Last week’s Super Bowl ads were some of the most-hyped commercials of the year. A thirty-second spot easily cost companies millions of dollars and was almost by necessity subject to layers of approval from the networks, the NFL, and others. Regulation of commercial speech in this sense is common. On a federal level, laws ensure that commercial speech is truthful in nature and is not intended to harm others. In the medical realm, it becomes more complicated. Many medications and devices are used by doctors for purposes other than what they have been explicitly tested for. However, medical device companies are prohibited from advertising these uses of their products or even informing doctors of available data.

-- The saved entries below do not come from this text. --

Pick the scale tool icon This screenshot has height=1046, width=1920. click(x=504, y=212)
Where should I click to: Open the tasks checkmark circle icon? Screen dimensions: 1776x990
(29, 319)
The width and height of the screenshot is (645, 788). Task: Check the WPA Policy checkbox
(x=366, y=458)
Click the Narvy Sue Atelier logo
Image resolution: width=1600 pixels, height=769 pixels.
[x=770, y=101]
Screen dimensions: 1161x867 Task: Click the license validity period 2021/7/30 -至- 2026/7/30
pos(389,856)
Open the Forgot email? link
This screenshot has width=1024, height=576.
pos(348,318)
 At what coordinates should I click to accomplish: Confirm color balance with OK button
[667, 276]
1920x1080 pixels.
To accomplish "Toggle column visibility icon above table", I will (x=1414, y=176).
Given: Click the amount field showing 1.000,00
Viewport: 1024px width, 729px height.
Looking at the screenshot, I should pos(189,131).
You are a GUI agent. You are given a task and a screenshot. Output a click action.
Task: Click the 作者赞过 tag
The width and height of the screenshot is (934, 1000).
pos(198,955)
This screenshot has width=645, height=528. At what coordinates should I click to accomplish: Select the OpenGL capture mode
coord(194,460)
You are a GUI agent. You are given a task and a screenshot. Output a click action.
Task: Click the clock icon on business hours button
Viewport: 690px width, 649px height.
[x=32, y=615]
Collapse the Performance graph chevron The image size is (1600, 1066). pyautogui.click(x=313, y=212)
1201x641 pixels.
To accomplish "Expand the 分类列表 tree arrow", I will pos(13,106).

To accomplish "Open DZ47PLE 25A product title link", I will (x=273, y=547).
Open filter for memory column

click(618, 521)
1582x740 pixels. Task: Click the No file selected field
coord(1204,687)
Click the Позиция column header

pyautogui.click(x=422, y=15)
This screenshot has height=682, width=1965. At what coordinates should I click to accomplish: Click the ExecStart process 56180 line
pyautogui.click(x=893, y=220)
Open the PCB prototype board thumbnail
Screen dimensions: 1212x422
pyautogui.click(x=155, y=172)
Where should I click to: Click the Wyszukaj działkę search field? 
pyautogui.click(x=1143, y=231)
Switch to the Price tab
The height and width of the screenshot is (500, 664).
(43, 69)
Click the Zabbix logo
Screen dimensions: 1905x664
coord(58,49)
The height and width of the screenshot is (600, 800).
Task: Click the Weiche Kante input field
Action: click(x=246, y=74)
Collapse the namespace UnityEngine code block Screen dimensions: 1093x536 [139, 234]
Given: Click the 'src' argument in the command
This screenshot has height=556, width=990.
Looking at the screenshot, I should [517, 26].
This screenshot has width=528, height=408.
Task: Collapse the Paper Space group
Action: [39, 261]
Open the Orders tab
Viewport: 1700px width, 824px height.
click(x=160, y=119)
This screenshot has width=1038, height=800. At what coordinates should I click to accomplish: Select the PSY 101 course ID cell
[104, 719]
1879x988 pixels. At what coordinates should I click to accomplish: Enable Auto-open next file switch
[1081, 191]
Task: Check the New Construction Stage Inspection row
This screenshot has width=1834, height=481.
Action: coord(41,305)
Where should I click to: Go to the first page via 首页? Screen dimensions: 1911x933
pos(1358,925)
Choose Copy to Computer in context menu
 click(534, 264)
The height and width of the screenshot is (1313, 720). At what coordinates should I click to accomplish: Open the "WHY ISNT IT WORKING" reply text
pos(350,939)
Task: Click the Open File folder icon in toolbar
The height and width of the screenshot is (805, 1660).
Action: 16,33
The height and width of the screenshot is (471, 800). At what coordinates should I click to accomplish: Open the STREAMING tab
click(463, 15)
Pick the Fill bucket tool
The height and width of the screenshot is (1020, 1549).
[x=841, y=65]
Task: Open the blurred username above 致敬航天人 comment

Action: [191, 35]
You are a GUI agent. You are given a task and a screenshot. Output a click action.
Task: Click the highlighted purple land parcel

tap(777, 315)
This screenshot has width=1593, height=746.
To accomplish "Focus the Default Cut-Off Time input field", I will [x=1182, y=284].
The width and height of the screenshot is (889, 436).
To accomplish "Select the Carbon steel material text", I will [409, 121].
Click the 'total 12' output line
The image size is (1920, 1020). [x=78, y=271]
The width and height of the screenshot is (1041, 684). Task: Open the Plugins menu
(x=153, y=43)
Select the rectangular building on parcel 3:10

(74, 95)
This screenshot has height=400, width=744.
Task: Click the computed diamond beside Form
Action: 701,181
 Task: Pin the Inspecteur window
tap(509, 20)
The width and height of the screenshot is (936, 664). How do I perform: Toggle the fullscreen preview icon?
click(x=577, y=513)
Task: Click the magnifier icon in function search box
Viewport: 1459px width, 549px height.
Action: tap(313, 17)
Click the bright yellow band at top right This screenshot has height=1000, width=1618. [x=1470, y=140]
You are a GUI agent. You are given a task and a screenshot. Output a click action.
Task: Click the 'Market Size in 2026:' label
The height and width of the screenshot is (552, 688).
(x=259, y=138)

The impacts of the FDA’s restriction on speech, which also has the potential to prevent patients from accessing needed treatment, was the subject of a discussion hosted by the Cato Institute on Wednesday.
“If you ask most Americans, they would say that the First Amendment to the Constitution protects freedom of speech so that if someone is engaged in truthful, non-misleading speech there is nothing the government can do to prevent you from speaking,” said Michael F. Cannon, the director of Health Policy Studies at the Cato Institute. He quickly explained that, when it comes to medicine, that is not necessarily the case.
In the medical device and drug industries, this is not necessarily the case. Under the FDA’s restriction, companies are banned from marketing drugs that have not yet met FDA standards for safety and efficacy. Additionally, they are prohibited from telling doctors about untested uses of their products, such as different doses or the use of a device to treat a related condition, even if the information is truthful and non-misleading.
This distinction had severe consequences for Howard Root, the former CEO of Vascular Solutions, a Minnesota-based medical device company. Root spent five years under investigation and later prosecution of claims that his sales representatives had told doctors about a non-FDA approved use of a device. Root notes that there were no reports of any patient injuries as a result of this device, which was intended to treat a different type of varicose vein.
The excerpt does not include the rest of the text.